### EXERCISE DESCRIPTION
Starting at the line that contains "Select the point drawing tool", please transcribe every line through the end of the entries, exactly and with no pictures.

### GIVEN DATA
──────────────────────────────
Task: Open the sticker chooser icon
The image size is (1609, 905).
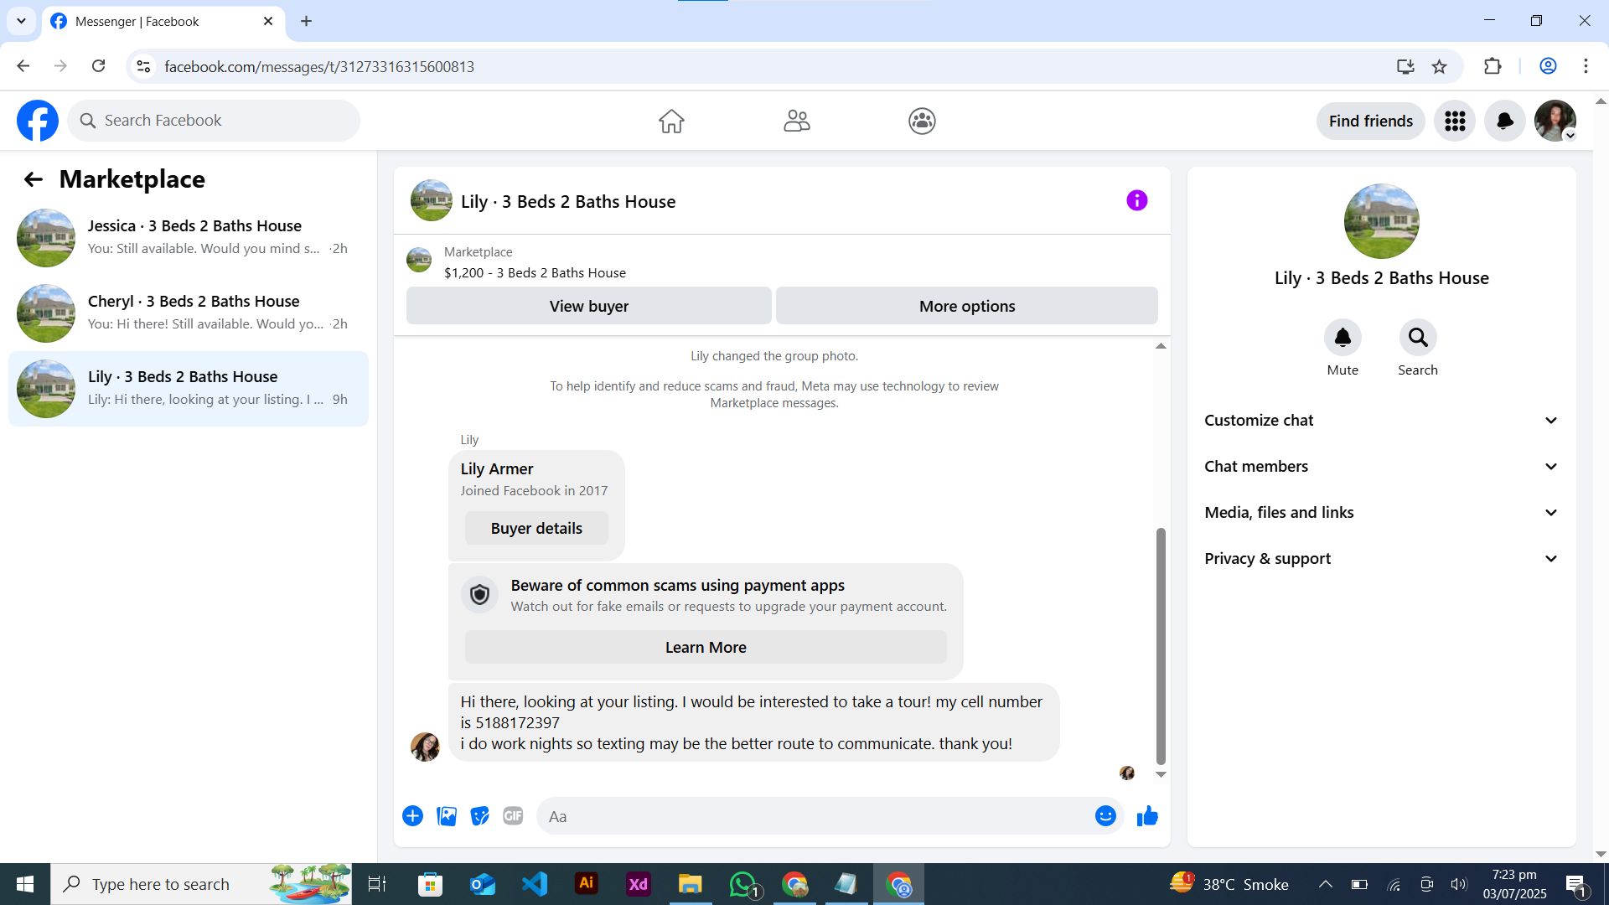Action: click(479, 816)
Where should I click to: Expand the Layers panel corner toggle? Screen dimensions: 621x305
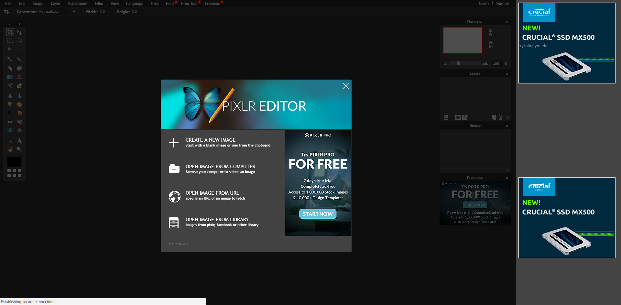(x=507, y=117)
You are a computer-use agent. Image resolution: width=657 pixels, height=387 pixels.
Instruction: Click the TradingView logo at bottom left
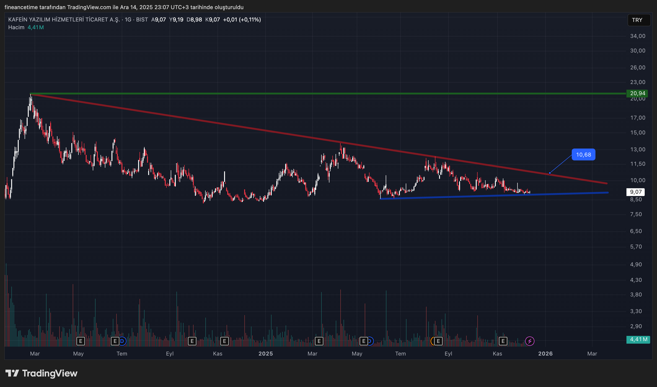pyautogui.click(x=41, y=373)
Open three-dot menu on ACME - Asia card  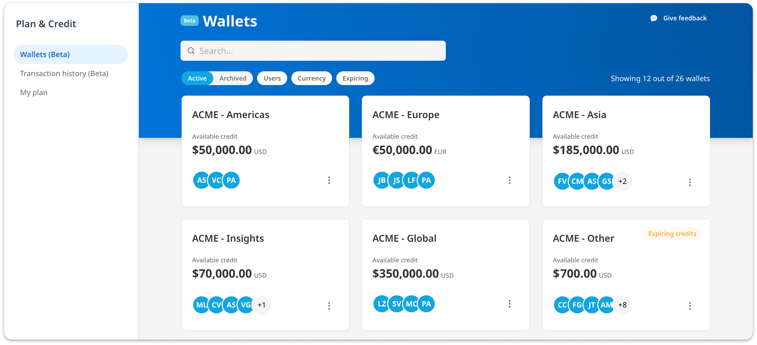coord(690,182)

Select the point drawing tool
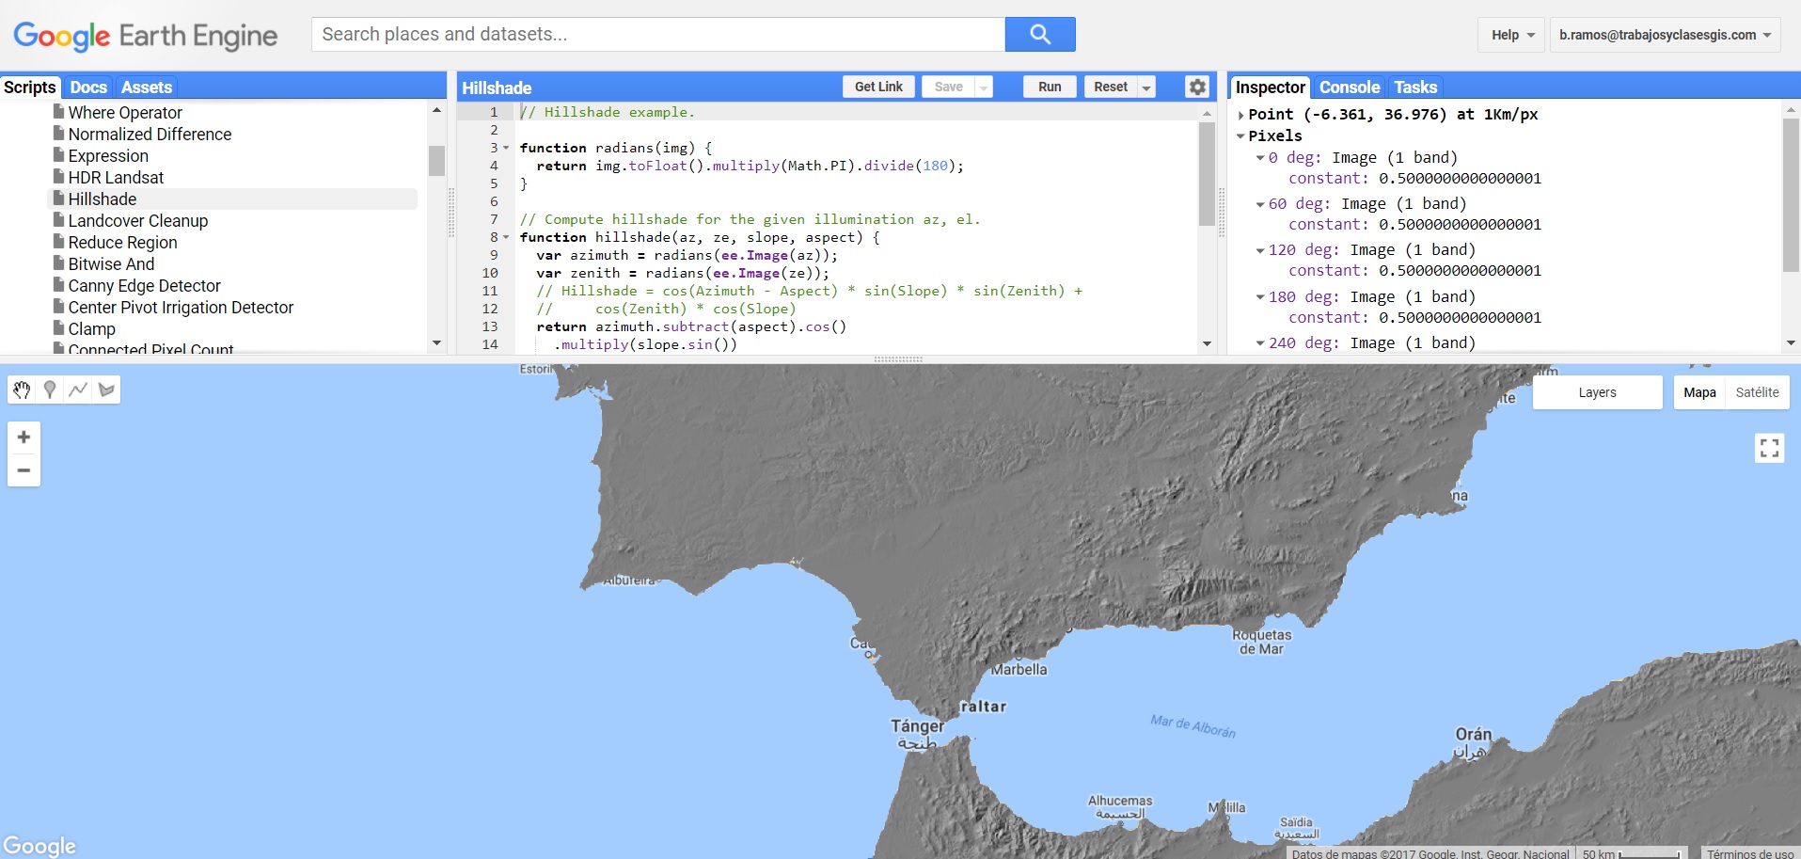50,390
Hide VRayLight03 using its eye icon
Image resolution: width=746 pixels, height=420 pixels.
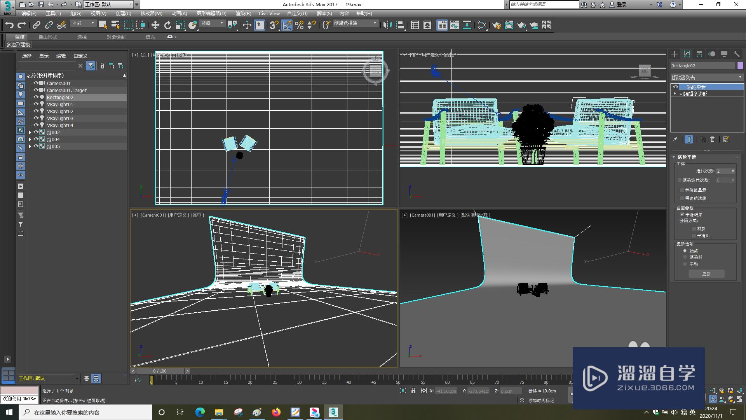36,118
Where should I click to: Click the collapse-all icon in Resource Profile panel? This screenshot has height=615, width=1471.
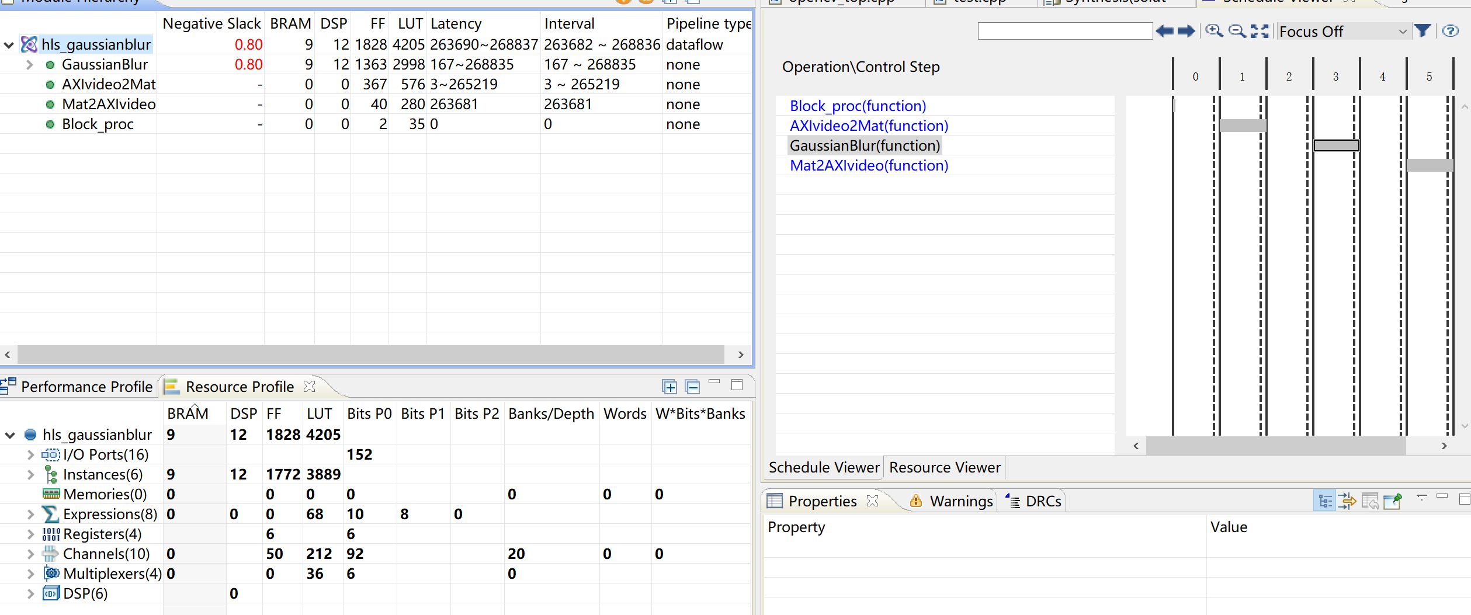point(692,386)
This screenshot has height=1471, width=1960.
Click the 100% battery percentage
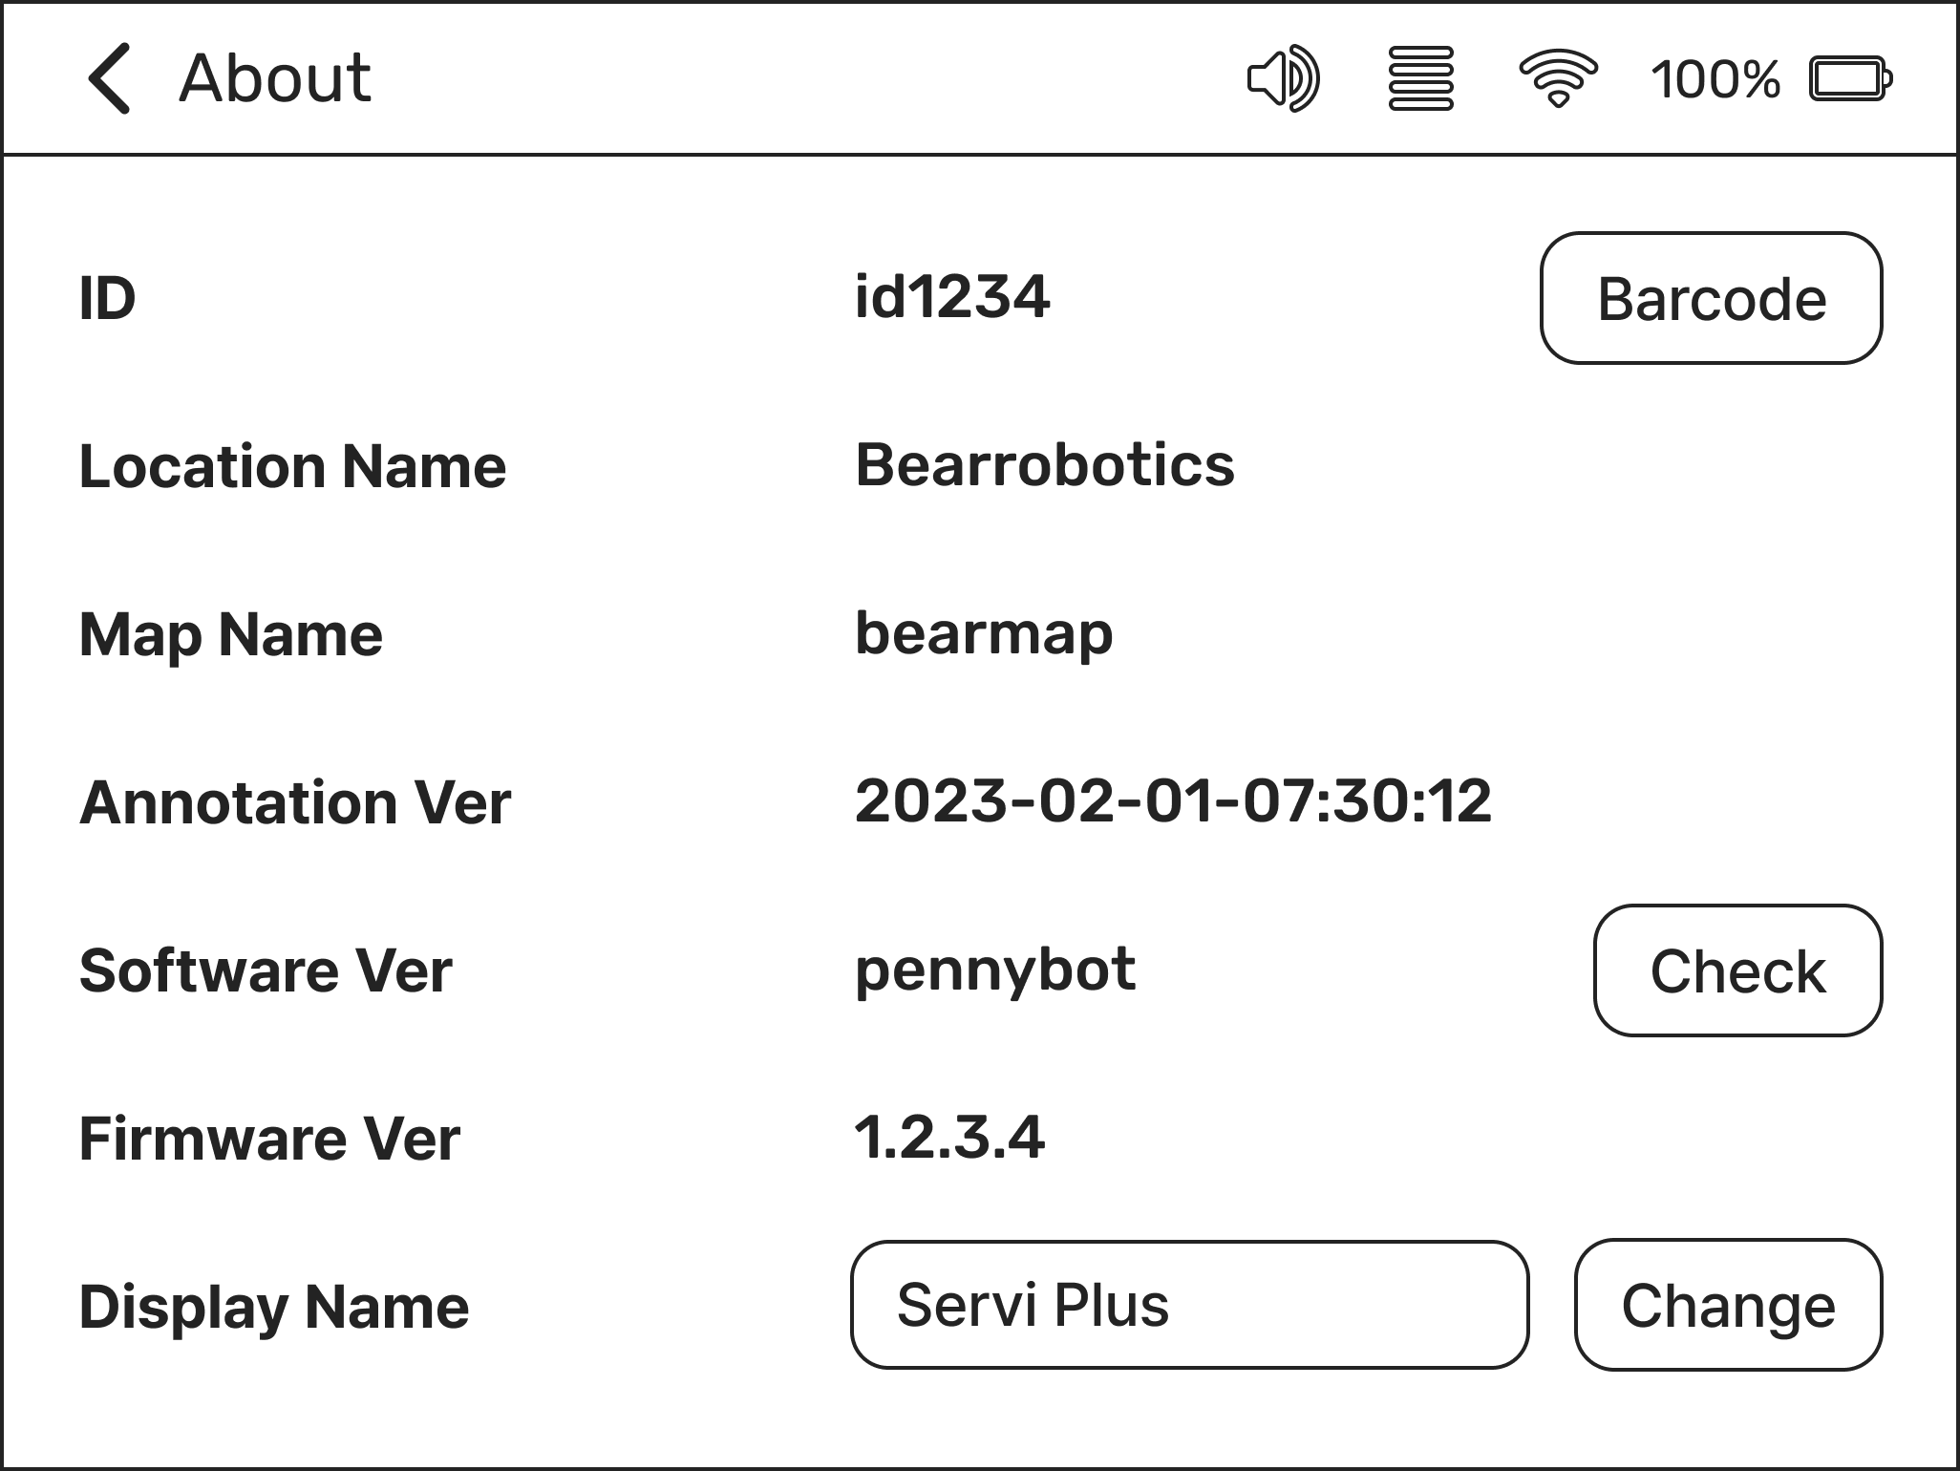(1715, 78)
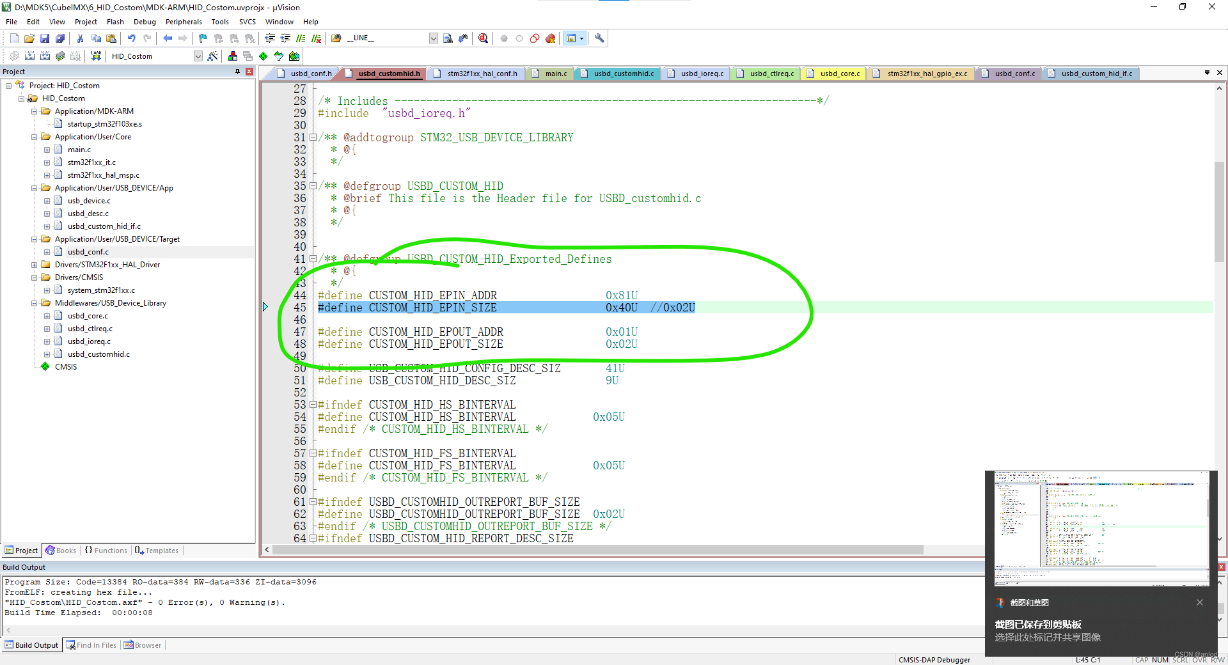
──────────────────────────────
### ANSWER SPACE
Select the point drawing tool
50,390
Hide VRayLight03 using its eye icon
Image resolution: width=746 pixels, height=420 pixels.
36,118
Where should I click to: Click the collapse-all icon in Resource Profile panel? This screenshot has height=615, width=1471.
point(692,386)
This screenshot has height=1471, width=1960.
Click the 100% battery percentage
(1715, 78)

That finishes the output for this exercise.